US Defence Secretary Ash Carter said yesterday the Pentagon would seek a $582.7bn defence budget next year and reshape its spending priorities to reflect a new strategic environment marked by Russian assertiveness and the rise of Islamic State.
Carter, speaking to the Economic Club of Washington, said the Pentagon’s funding request would be in line with last year’s congressional budget deal but spending would be refocused to address five big challenges facing the US military: Russia, China, North Korea, Iran and Islamic State.
“Today’s security environment is dramatically different than the one we’ve been engaged with for the last 25 years and it requires new ways of thinking and new ways of acting,” said Carter, whose remarks came a week ahead of the formal rollout of the administration’s 2017 budget. The Pentagon’s budget for the current fiscal year is $585bn.
Carter said the Pentagon would seek $7.5bn for the war against Islamic State in the 2017 fiscal year that begins October 1, a 50% increase over spending on the conflict this year.
He said the increase was critical because the United States has used so many smart bombs and laser-guided rockets against the militants in Iraq and Syria that it is running low on the weapons and needs to invest $1.8bn for 45,000 more.
Concerned about Russian aggression against Ukraine and Chinese assertiveness over disputed islands in the South China Sea, the Pentagon plans to increase its investments in advanced weapons to counter the military developments in those countries, Carter said.
“Key to our approach is being able to deter our most advanced competitors,” he said. “We must have - and be seen to have - the ability to impose unacceptable costs on an advanced aggressor that will either dissuade them from taking provocative action or make them deeply regret it if they do.”
Carter said the defence department also planned to invest $71.4bn next year in research and development, much of it aimed at boosting the military’s strategic capabilities.
He said the Pentagon would spend $8.1bn on undersea warfare in fiscal 2017 and more than $40bn in the next five years.
The initiative is aimed at giving the United States the most lethal undersea and anti-submarine force in the world, funding nine Virginia-class submarines built by General Dynamics Corp and Huntington Ingalls Industries Inc , and increasing their capacity from 12 Tomahawk missiles to 40.
The plan also shifts the Navy’s strategy for a new carrier-based unmanned drone to focus more on intelligence-gathering and refueling than combat strike missions, said the sources
The Pentagon’s plan will also underscore the need to fund all three legs of the US strategic deterrent “triad” - a new Air Force bomber, a replacement for the Ohio-class submarines that carry nuclear weapons, and new nuclear-armed intercontinental ballistic missiles, said one of the sources.
Boeing would receive well over $1 billion in new aircraft orders as it seeks to extend production at the company’s St.

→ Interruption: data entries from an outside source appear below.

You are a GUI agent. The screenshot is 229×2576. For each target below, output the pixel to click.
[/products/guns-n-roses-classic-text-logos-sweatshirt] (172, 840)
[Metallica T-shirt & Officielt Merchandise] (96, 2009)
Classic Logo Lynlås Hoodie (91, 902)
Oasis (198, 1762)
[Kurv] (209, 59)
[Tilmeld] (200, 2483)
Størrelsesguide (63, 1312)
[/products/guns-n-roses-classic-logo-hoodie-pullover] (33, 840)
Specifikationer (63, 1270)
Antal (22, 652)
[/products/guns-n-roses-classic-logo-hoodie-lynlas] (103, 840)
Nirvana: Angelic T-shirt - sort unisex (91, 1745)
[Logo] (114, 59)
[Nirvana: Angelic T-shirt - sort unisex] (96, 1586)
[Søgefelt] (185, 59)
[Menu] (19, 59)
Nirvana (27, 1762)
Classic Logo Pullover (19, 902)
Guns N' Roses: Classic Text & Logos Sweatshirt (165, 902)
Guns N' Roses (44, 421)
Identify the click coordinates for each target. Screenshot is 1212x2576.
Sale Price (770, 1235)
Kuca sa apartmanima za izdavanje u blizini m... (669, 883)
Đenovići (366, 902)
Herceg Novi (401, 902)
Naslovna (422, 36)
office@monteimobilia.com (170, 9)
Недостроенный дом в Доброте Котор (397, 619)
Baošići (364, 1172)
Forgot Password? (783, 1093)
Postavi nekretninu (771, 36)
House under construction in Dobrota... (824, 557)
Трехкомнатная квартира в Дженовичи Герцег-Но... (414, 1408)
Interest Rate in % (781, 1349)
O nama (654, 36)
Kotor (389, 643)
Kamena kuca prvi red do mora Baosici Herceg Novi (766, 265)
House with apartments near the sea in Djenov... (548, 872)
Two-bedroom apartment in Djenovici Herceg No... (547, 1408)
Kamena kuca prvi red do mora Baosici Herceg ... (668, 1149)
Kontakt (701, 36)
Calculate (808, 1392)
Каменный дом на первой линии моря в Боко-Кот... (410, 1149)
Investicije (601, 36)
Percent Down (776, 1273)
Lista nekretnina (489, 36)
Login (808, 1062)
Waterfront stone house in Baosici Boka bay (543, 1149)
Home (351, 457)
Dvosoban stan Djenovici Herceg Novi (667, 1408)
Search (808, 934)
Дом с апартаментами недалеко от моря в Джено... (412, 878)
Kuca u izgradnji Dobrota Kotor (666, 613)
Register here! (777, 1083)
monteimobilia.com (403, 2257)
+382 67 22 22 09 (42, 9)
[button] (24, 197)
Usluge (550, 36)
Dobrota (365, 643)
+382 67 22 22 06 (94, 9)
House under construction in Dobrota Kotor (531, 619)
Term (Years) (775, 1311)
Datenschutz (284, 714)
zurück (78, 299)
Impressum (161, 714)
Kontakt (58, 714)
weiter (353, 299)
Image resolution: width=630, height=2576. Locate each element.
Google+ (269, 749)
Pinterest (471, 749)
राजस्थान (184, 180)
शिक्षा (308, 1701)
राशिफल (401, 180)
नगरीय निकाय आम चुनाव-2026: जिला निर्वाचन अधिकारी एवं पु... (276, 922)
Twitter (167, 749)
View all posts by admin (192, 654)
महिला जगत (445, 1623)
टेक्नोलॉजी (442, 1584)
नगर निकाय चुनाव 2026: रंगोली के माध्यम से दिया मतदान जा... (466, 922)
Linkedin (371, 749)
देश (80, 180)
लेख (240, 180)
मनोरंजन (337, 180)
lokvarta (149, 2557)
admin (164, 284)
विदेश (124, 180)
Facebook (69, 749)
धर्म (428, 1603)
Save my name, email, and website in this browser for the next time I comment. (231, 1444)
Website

Louis facility. The navy will request funding for two Boeing F/A-18E/F Super Hornets as part of the fiscal 2017 war budget, and 14 in the fiscal 2018 budget, said one of the sources.
Navy officials also will likely add a request for 12 more Boeing Super Hornets to their annual list of “unfunded priorities” for fiscal 2017, said one of the sources.
Those moves are aimed at filling a shortfall in the number of strike fighters available on aircraft carriers, given delays in the Lockheed F-35 fighter jet programme and longer-than-expected repair times for current Boeing F/A-18 jets.
The five-year budget plan calls for Lockheed to sell a total of 161 F-35 fighter jets to the Navy and Marine Corps - 64 C-model jets that take off and land on aircraft carriers and 97 B-model jets, which can take off from shorter runways and land like a helicopter, according to one of the sources.
The proposal also narrows the mission of a new drone to be built by the US Navy, the sources said.
To reflect the change, the Navy plans to rename the new drone program the Carrier-Based Air Refueling System, or CBARS, instead of the Unmanned Carrier-Launched Airborne Surveillance and Strike (UCLASS) program, said one of the sources.
The drones would have an initial limited strike capability, but more could be added in coming years, the sources said.
Boeing, Lockheed, Northrop Grumman Corp , which makes the unmanned, unarmed X-47B plane that has been tested on US carriers, and privately held General Atomics spent tens of millions of dollars to prepare for the previous tender.